And so NASA continually tried to find a way to get the space-station project out of stasis. During the mid-1970s some planners floated the intriguing idea that it might be possible to reuse the recently abandoned Skylab as the core of a more permanent station. Plans were mooted to send an early shuttle mission to Skylab with a rocket pack that could be used to push it out of its decaying orbit. Later missions would then have refurbished, repaired, and reactivated the station for habitation. Such plans were doomed, however, by delays in the shuttle program and by heavy sunspot activity that caused Skylab’s orbit to decay more quickly than anticipated.
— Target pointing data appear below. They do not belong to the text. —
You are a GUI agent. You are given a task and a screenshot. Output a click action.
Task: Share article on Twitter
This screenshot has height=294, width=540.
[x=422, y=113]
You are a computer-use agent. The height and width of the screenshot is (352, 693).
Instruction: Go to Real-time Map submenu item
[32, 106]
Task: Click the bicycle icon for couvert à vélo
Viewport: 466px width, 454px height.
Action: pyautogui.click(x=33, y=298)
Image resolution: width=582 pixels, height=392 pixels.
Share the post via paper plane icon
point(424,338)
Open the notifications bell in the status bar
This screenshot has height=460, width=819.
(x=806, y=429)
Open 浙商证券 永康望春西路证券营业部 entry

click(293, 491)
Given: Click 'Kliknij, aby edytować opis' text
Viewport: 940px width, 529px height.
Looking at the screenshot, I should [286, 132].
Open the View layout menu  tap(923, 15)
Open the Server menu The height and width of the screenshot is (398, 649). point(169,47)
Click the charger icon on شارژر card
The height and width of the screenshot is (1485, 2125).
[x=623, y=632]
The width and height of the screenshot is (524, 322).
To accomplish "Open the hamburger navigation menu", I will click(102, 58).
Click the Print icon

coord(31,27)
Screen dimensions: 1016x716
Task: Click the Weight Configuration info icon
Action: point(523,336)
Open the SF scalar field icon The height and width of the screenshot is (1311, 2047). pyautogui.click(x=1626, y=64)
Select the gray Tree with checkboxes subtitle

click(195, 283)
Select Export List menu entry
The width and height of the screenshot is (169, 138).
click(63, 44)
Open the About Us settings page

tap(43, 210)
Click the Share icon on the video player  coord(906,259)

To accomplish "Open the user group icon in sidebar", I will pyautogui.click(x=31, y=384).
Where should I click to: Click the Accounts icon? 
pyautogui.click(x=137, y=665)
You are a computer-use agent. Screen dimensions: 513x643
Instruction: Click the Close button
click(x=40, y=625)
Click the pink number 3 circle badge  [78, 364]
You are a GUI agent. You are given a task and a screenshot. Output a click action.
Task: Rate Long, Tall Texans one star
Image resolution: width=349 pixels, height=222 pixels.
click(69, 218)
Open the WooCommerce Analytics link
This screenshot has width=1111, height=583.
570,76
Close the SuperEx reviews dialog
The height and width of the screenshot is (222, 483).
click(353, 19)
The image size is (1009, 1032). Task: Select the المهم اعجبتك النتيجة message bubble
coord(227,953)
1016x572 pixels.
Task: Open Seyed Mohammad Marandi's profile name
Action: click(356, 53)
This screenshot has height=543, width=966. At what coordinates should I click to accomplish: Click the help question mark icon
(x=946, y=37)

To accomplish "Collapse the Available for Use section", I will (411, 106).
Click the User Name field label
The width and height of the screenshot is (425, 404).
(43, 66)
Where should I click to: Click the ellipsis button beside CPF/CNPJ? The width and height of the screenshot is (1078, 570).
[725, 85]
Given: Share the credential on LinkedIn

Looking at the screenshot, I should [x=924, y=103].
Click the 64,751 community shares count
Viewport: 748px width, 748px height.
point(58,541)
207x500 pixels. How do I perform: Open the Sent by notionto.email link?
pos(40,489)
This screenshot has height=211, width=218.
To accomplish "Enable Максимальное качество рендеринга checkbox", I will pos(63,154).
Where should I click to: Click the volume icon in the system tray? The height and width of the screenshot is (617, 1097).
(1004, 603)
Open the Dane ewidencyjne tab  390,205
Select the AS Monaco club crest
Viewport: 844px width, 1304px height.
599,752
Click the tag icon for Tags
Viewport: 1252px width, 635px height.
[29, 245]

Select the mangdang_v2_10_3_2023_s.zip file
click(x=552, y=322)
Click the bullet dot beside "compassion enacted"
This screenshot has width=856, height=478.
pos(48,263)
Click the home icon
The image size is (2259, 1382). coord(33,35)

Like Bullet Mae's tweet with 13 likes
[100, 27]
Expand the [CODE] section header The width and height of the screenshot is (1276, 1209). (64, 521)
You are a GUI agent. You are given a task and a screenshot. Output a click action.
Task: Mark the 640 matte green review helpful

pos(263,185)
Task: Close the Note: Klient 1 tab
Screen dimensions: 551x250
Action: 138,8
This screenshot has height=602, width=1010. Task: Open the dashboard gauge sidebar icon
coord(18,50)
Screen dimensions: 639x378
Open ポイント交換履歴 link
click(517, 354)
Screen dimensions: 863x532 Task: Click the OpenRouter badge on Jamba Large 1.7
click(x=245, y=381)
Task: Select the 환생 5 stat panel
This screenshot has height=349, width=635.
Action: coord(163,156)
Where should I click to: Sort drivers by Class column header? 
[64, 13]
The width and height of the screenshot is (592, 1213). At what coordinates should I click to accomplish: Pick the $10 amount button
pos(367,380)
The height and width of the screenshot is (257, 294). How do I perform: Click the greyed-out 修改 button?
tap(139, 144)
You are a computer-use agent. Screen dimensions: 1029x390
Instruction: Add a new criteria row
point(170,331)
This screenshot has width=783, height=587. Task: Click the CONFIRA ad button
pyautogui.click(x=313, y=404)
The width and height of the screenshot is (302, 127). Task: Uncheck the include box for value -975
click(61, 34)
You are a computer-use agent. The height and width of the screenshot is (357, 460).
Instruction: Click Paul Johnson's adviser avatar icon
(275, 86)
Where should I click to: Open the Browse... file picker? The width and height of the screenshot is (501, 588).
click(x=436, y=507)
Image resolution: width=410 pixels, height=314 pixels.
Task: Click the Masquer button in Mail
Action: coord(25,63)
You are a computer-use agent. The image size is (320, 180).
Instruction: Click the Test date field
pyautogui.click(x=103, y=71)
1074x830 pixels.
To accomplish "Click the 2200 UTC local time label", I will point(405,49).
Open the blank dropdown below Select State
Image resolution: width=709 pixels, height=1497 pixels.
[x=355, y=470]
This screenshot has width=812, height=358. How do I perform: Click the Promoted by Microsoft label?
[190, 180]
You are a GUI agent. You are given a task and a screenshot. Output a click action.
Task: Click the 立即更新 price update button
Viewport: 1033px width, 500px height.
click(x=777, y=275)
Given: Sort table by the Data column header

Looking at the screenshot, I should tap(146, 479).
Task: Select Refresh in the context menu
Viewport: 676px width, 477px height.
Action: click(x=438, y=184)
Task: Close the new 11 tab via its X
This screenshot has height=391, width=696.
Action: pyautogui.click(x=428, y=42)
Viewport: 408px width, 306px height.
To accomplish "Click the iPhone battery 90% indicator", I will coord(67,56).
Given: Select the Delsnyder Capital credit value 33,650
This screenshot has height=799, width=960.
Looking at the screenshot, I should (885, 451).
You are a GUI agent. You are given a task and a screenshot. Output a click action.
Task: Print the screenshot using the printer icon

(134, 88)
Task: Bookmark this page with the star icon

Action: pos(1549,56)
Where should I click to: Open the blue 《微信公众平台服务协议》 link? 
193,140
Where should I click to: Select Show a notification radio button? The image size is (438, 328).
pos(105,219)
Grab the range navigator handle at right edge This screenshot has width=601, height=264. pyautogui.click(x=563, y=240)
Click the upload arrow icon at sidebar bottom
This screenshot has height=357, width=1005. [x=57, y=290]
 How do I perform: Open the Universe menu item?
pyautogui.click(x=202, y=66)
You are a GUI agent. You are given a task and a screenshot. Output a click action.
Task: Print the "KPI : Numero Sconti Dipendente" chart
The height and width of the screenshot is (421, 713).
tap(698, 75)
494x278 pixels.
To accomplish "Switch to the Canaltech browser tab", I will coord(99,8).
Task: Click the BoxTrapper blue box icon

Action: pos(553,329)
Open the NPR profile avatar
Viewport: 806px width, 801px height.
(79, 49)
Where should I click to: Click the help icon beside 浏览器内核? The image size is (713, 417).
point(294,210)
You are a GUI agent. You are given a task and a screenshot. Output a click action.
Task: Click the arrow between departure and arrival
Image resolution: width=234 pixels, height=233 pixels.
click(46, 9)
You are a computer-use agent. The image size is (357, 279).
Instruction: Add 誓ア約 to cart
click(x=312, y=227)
On July 11, 1979, Skylab crashed to Earth, raining debris down on Western Australia and causing NASA considerable embarrassment almost two more years before the eventual maiden flight of the Columbia.

The space-station project remained alive after that as a theoretically real thing, but generated little more than sketches and plans for which NASA could never seem to amass more than a fraction of the necessary funding. In his January 1984 State of the Union Address, President Reagan gave the project a badly needed shot in the arm via a would-be Kennedy-esque pronouncement.

Our next frontier [is] space. Nowhere do we so effectively demonstrate our technological leadership and ability to make life better on Earth. The Space Age is barely a quarter of a century old. But already we’ve pushed civilization forward with our advances in science and technology. Opportunities and jobs will multiply as we cross new thresholds of knowledge and reach deeper into the unknown.

Our progress in space — taking giant steps for all mankind — is a tribute to American teamwork and excellence. Our finest minds in government, industry, and academia have all pulled together. And we can be proud to say: We are first; we are the best; and we are so because we’re free.

America has always been greatest when we dared to be great. We can reach for greatness again. We can follow our dreams to distant stars, living and working in space for peaceful economic and scientific gain. Tonight, I am directing NASA to develop a permanently manned space station and to do it within a decade.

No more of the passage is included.